— BEGIN TASK INPUT —
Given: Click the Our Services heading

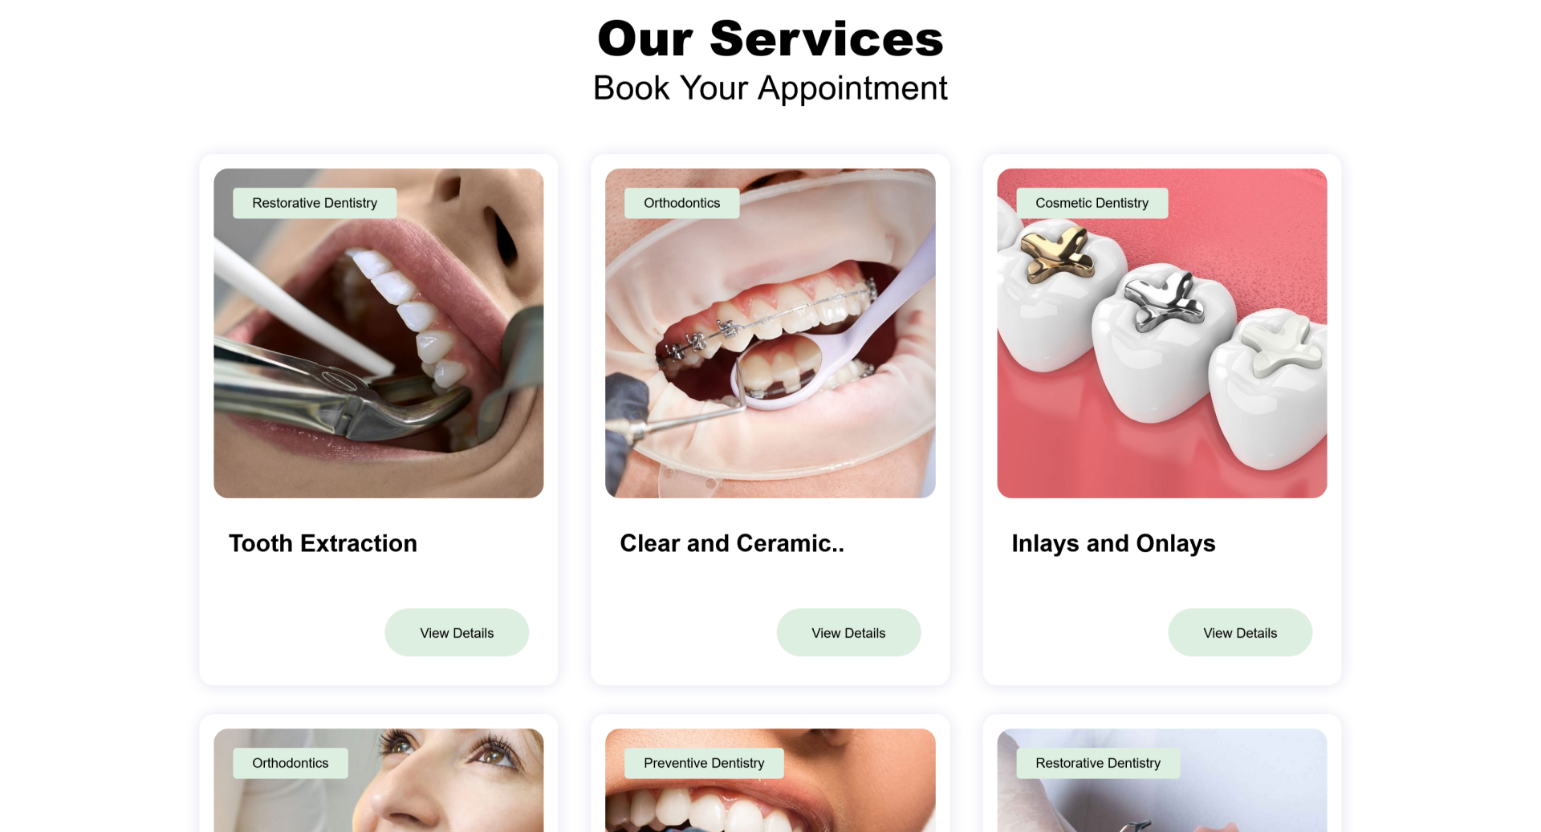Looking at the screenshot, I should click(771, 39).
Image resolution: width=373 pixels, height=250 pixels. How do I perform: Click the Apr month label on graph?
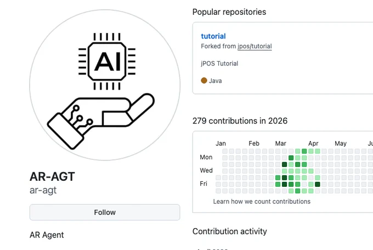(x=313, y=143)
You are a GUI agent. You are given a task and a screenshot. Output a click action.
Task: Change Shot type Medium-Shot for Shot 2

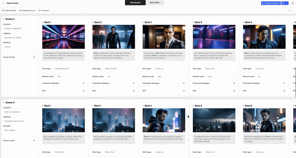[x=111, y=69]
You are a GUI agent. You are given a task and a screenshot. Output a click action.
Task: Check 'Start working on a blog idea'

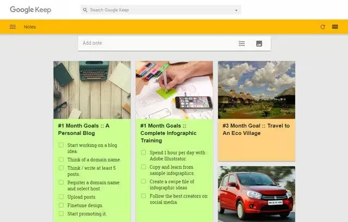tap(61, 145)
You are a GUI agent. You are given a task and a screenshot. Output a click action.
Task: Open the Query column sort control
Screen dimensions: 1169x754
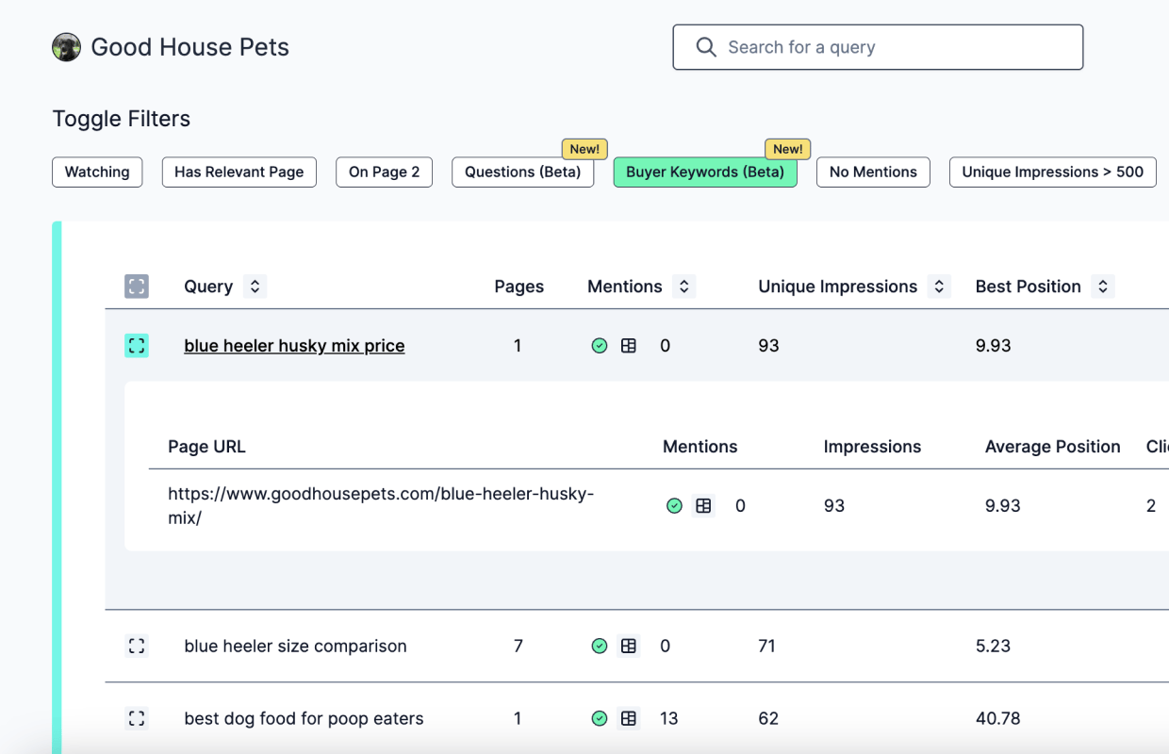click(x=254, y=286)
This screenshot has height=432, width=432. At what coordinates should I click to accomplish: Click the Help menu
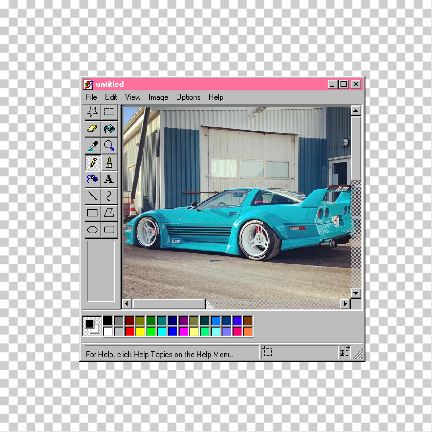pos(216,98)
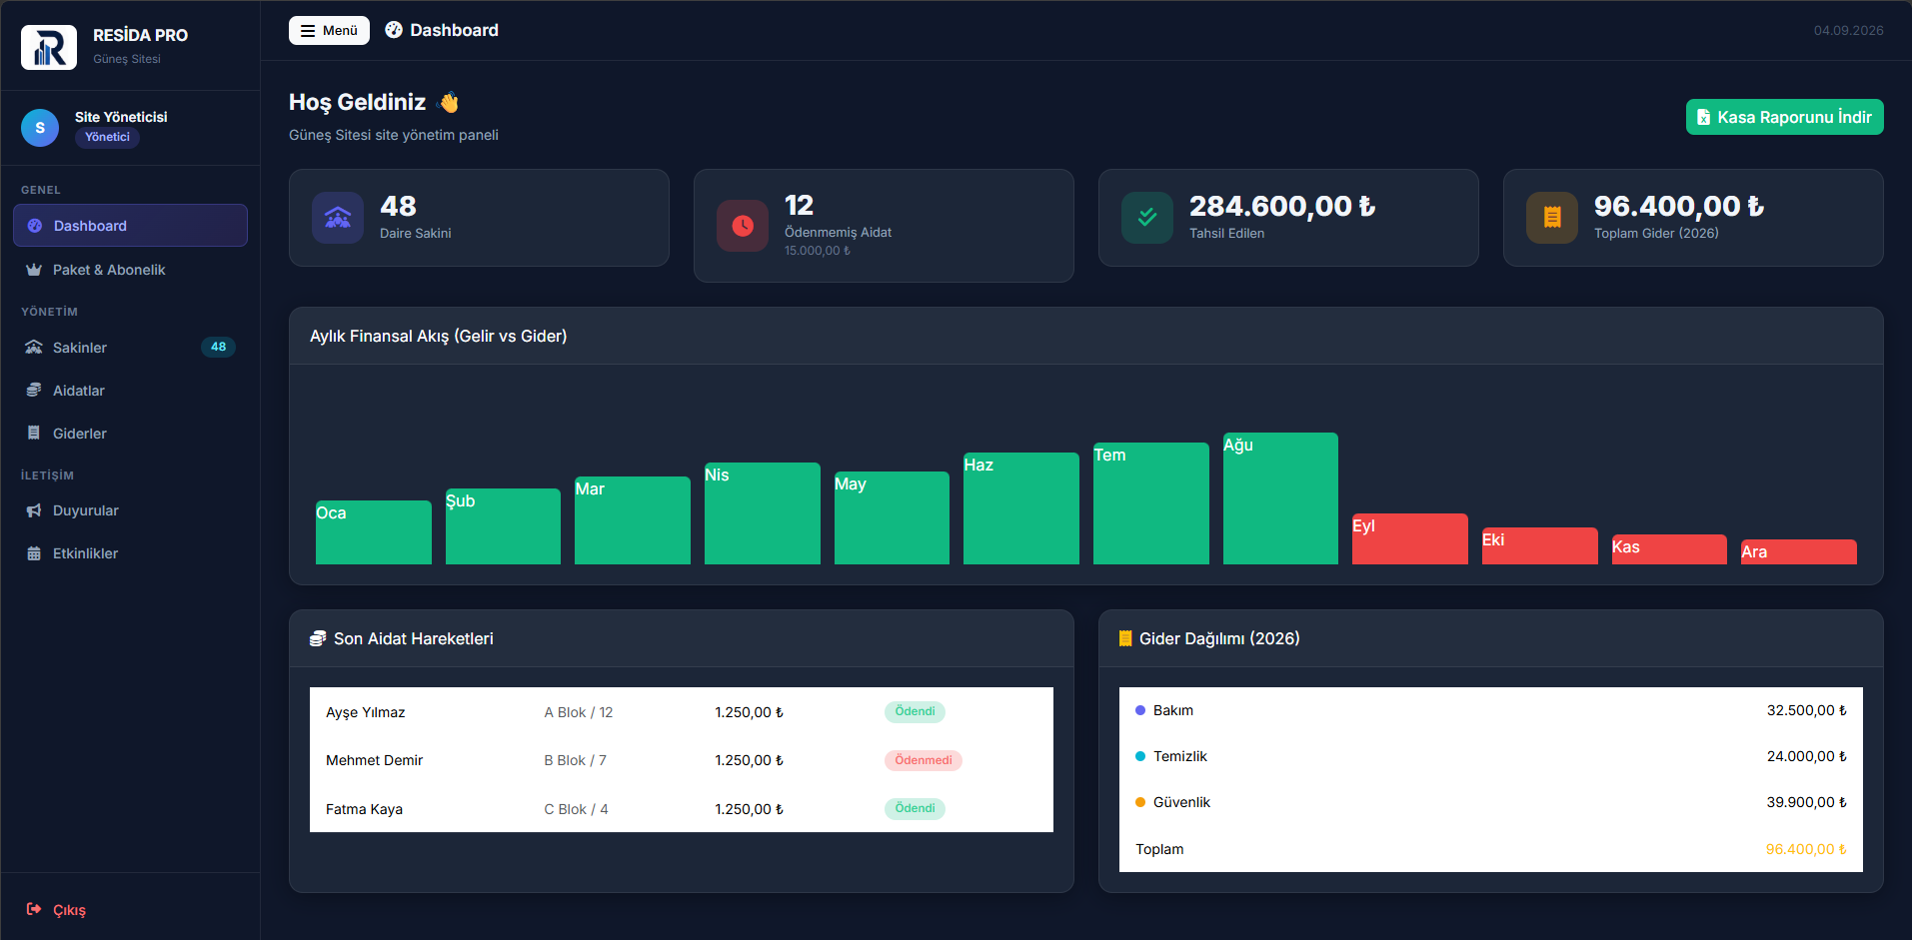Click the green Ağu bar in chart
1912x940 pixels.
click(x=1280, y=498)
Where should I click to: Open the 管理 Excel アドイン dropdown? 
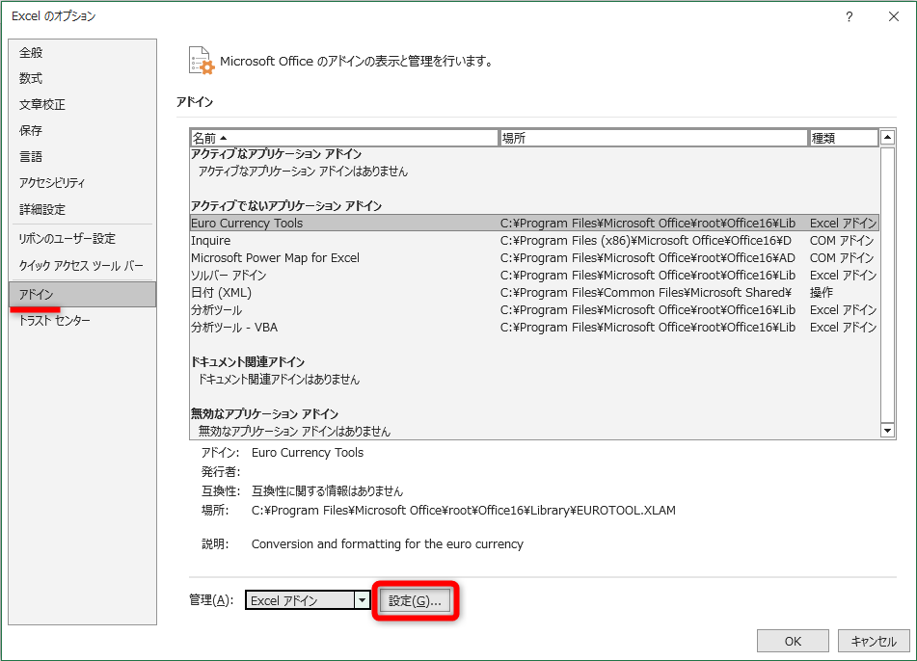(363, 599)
— END TASK INPUT —
- [GOAL OF THE EXERCISE]:
Could you put every line of the rows above into a numbered list, skipping blank lines and leaving out the pictures?

- [COMPLETED EXERCISE]:
1. Given: Click the Our Services heading
2. Looking at the screenshot, I should click(771, 39).
3. Image resolution: width=373 pixels, height=250 pixels. How do I perform: Click the Apr month label on graph?
4. (x=313, y=143)
5. You are a GUI agent. You are given a task and a screenshot. Output a click action.
6. Task: Change Shot type Medium-Shot for Shot 2
7. [x=111, y=69]
8. You are a GUI agent. You are given a task and a screenshot. Output a click action.
9. Task: Check 'Start working on a blog idea'
10. tap(61, 145)
11. You are a GUI agent. You are given a task and a screenshot. Output a click action.
12. Task: Open the Query column sort control
13. Screen dimensions: 1169x754
14. click(x=254, y=286)
15. This screenshot has height=432, width=432. At what coordinates should I click to accomplish: Click the Help menu
16. pos(216,98)
17. Click the green Ağu bar in chart
18. 1912x940 pixels.
19. click(x=1280, y=498)
20. Where should I click to: Open the 管理 Excel アドイン dropdown? 
21. (363, 599)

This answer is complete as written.